Which lines run from the one containing "Screen dimensions: 1200x1000" to the end of the records? Write them out exactly, both ends included, and nothing else.

**Source records**

──────────────────────────────

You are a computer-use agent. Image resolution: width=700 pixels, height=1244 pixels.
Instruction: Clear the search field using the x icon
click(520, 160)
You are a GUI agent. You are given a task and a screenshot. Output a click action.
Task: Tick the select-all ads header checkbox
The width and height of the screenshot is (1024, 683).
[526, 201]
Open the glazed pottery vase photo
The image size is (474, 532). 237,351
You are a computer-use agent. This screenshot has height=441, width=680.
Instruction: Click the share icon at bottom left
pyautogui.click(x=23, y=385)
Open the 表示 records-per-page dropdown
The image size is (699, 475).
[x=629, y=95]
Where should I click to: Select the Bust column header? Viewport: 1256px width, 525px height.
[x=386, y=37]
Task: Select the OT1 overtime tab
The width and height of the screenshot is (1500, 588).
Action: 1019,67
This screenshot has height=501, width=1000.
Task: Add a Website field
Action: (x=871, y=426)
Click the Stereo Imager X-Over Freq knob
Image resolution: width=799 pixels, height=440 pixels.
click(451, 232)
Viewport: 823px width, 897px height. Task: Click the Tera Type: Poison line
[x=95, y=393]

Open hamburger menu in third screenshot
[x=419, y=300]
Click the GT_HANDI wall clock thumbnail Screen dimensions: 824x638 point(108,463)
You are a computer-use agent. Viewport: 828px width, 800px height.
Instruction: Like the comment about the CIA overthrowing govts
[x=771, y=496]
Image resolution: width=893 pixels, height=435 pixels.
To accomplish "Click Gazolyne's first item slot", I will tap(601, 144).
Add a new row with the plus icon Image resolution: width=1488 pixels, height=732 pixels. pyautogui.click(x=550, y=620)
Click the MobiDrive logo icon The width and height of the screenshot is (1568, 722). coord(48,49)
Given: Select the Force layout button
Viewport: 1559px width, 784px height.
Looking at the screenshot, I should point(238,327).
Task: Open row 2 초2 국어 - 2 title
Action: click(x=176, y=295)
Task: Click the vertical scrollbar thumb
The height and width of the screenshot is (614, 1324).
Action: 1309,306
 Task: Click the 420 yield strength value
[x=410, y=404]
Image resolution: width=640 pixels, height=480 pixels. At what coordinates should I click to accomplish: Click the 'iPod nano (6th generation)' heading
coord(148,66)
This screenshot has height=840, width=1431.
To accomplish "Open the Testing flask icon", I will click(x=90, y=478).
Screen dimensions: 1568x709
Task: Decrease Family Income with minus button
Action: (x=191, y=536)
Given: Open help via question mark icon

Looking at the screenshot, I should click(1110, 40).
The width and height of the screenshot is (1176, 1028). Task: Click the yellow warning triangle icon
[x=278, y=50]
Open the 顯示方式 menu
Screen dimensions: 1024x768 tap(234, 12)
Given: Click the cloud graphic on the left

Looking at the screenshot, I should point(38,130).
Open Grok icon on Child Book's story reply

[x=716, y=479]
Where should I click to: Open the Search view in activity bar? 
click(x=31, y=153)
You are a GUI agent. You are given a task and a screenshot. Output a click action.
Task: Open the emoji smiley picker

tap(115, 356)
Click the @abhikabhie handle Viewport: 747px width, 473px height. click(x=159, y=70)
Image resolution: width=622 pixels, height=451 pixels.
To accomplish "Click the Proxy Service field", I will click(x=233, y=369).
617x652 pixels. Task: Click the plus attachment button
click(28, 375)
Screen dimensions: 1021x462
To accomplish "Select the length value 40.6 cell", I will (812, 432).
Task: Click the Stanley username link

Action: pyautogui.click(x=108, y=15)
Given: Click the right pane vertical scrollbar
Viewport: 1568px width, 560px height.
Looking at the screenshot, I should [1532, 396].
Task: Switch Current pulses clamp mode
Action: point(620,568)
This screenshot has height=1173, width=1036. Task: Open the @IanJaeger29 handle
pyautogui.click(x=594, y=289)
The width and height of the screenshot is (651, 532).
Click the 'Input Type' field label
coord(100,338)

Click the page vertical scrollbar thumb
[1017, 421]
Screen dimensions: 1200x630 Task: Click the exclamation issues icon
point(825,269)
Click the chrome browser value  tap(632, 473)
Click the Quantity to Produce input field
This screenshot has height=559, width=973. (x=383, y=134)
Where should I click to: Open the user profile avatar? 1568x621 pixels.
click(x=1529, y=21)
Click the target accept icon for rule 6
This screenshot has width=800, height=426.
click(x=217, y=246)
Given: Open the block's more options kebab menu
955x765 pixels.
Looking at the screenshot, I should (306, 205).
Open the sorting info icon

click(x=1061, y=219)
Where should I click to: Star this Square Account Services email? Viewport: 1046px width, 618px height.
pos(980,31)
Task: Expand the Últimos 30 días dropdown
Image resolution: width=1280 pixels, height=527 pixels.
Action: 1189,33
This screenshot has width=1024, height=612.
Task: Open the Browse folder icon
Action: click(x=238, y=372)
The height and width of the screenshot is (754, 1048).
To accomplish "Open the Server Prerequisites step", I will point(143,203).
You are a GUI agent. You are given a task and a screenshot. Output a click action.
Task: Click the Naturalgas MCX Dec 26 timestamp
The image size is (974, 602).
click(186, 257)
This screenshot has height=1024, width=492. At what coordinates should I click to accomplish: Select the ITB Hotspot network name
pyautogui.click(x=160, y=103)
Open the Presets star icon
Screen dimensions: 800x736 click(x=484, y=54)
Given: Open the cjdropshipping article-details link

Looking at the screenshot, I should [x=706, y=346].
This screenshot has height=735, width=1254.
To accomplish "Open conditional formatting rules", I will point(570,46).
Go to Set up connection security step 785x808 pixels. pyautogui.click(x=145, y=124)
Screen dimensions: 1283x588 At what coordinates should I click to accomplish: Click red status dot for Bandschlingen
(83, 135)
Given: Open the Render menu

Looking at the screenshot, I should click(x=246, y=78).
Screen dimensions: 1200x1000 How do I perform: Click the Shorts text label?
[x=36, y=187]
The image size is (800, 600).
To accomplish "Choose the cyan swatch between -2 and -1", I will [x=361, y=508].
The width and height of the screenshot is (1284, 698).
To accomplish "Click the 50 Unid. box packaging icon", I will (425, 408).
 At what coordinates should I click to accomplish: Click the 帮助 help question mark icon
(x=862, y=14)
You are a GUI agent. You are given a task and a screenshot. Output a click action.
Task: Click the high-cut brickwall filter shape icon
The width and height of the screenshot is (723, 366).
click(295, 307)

──────────────────────────────

**Solution to this task**
Screen dimensions: 1200x1000 How do I perform: Click the Shorts text label?
[x=36, y=187]
The image size is (800, 600).
To accomplish "Choose the cyan swatch between -2 and -1", I will [x=361, y=508].
The width and height of the screenshot is (1284, 698).
To accomplish "Click the 50 Unid. box packaging icon", I will (425, 408).
 At what coordinates should I click to accomplish: Click the 帮助 help question mark icon
(x=862, y=14)
You are a GUI agent. You are given a task and a screenshot. Output a click action.
Task: Click the high-cut brickwall filter shape icon
The width and height of the screenshot is (723, 366).
click(295, 307)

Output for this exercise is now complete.